My symptoms seemed to appear suddenly. One morning I woke with double vision: when both eyes were open, I saw two of everything; with one eye closed, I could see one image. At first, I thought I might be tired or have a migraine. I still went to the gym and then worked as a relief teacher at my son's school, not fully realising how serious the double vision was. By the end of the day, I booked an eye appointment. My eyesight was assessed as fine, and I was told to check my blood sugar and thyroid levels. Because I could not get a GP appointment quickly, I paid privately for blood tests. After reviewing them, the GP practice advised me to go to hospital, concerned I could be having a brain aneurysm.
At hospital, a CT scan did not show an aneurysm, but I was kept in so I could see a neurologist and have an MRI. By then, my vision had started to improve, but I had lost depth perception and was anxious to go home. The MRI changed everything. Five doctors came into my room and gently told me they had found a growth on my skull. They could not yet say whether it was a benign growth or a chordoma. I was referred to Auckland Hospital, where the neurosurgeons are based.
Waiting through the public system would have been very difficult. My follow-up appointment from the initial hospital stay was booked for 29 April 2026 - more than seven months later. Because I had health insurance, I was able to see a neurosurgeon privately. He explained that the MRI did not provide enough information and that a biopsy was needed. On 15 October, I had a trans-nasal biopsy, where surgeons went through my nose and drilled through the skull to take a sample of the growth. The biopsy was reviewed by several specialists and was confirmed as chordoma.
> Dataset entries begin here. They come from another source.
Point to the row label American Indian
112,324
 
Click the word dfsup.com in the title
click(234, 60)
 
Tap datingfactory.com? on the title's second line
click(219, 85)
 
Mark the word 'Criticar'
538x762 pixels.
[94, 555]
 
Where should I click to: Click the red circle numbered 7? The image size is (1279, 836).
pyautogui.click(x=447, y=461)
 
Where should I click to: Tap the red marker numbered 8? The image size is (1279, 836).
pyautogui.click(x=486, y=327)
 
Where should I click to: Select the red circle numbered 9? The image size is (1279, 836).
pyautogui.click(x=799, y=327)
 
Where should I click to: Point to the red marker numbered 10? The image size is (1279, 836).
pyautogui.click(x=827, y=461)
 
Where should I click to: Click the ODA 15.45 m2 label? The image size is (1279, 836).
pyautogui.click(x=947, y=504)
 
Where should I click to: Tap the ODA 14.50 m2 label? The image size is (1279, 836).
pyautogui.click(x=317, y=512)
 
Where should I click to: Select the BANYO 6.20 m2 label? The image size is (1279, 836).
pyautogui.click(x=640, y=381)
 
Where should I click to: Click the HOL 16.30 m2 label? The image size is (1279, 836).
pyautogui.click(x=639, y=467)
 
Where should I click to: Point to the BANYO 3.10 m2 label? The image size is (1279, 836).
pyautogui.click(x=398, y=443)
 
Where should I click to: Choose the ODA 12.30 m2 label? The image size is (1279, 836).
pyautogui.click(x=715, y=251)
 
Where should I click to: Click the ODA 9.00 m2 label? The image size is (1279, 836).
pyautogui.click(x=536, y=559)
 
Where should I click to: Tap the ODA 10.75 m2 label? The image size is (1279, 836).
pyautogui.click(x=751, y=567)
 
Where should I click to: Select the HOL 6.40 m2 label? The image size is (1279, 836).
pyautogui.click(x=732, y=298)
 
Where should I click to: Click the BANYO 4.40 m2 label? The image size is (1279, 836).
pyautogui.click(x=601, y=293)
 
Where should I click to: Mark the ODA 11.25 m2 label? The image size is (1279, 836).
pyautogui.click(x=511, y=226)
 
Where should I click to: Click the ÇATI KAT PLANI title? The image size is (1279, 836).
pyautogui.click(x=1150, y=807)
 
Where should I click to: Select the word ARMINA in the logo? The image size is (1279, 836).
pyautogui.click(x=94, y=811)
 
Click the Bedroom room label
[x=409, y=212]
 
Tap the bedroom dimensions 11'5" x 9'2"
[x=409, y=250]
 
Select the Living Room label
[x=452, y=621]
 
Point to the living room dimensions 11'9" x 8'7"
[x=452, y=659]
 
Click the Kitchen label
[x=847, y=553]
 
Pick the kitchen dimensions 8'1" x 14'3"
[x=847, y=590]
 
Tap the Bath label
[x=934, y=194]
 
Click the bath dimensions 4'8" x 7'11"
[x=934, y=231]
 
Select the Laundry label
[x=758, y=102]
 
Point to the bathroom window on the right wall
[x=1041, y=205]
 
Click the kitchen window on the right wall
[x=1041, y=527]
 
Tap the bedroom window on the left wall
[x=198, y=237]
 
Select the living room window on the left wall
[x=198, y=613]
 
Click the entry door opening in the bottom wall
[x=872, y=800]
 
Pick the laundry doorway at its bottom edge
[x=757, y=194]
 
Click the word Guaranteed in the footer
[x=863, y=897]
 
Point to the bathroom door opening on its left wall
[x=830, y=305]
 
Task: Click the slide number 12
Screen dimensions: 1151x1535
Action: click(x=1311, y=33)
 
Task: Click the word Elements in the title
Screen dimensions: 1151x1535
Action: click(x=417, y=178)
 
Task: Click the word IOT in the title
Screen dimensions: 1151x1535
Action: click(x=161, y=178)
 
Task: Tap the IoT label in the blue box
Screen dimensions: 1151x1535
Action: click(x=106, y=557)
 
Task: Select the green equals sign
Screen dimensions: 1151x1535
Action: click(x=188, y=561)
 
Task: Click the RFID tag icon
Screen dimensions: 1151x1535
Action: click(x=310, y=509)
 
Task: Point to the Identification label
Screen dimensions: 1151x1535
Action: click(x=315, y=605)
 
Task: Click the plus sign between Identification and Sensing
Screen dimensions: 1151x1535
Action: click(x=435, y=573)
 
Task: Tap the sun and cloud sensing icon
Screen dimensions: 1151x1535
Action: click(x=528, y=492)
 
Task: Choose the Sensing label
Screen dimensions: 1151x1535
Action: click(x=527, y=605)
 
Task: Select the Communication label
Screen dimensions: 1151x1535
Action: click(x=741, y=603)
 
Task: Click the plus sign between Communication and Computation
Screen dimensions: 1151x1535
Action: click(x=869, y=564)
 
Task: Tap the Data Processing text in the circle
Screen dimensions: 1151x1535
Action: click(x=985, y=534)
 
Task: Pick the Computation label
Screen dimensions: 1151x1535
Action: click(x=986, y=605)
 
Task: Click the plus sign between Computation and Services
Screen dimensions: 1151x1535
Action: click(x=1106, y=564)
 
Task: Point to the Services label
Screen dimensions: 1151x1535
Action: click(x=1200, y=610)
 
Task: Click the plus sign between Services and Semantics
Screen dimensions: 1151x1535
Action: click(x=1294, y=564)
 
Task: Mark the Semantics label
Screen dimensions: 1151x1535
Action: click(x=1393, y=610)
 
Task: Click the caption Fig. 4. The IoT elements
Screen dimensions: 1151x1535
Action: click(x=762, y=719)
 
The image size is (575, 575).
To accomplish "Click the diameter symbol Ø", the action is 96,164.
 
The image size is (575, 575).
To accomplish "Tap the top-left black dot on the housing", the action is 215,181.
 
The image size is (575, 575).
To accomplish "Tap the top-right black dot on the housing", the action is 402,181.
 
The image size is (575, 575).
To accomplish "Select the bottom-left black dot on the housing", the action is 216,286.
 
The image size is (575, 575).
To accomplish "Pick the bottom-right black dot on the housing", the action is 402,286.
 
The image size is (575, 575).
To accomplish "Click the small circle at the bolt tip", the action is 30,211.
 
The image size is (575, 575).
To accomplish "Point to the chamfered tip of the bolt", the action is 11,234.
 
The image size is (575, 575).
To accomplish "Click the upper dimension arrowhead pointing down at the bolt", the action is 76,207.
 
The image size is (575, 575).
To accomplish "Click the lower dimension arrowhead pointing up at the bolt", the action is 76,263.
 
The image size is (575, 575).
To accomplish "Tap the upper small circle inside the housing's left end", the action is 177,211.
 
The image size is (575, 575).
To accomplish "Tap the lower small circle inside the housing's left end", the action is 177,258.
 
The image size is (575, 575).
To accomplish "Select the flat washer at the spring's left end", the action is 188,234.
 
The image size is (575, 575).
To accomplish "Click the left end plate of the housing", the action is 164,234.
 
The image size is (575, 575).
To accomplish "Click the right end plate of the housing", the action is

At first, I was told I would need proton therapy. I understood that this was not available in New Zealand or Australia, and the thought of leaving my children for treatment overseas was terrifying. Later imaging showed that most of the 5 cm growth had been removed during the biopsy, leaving only a very small area. After discussions between specialists, I proceeded with 33 sessions of standard radiation therapy. I am now about four weeks post-radiation and have experienced headaches, visual symptoms, ringing ears, tiredness, swelling, steroids, and brain fog. I hope I am now on the other side of treatment, and I am waiting for my next MRI.
Emotionally, chordoma has affected the whole family. We have good insurance, which I am very grateful for, but my husband and my mother have found this extremely hard. We have not told our children, who are nine and five, the full story. They know I had double vision and an "eye test," but not the seriousness of what has happened. Research matters because it is how we find new information, new strategies, and better choices. When your back is against the wall, you find the strength to put one foot in front of the other and you will do whatever it takes to live. Patients should not have to face that without clear information, accessible treatment options, and research behind them. The Chordoma Foundation, its website and Facebook page, and the Chordoma Foundation Ambassador, Misty have been an incredible source of support.
Chordoma patient, New Zealand
The photo of a Kererū, or New Zealand wood pigeon, was chosen because these beautiful birds became a small source of light during a very difficult time. They appeared often during this period, especially in quiet moments when things felt gloomy. Over time, the Kererū came to feel like a comforting presence, and something like a spirit animal.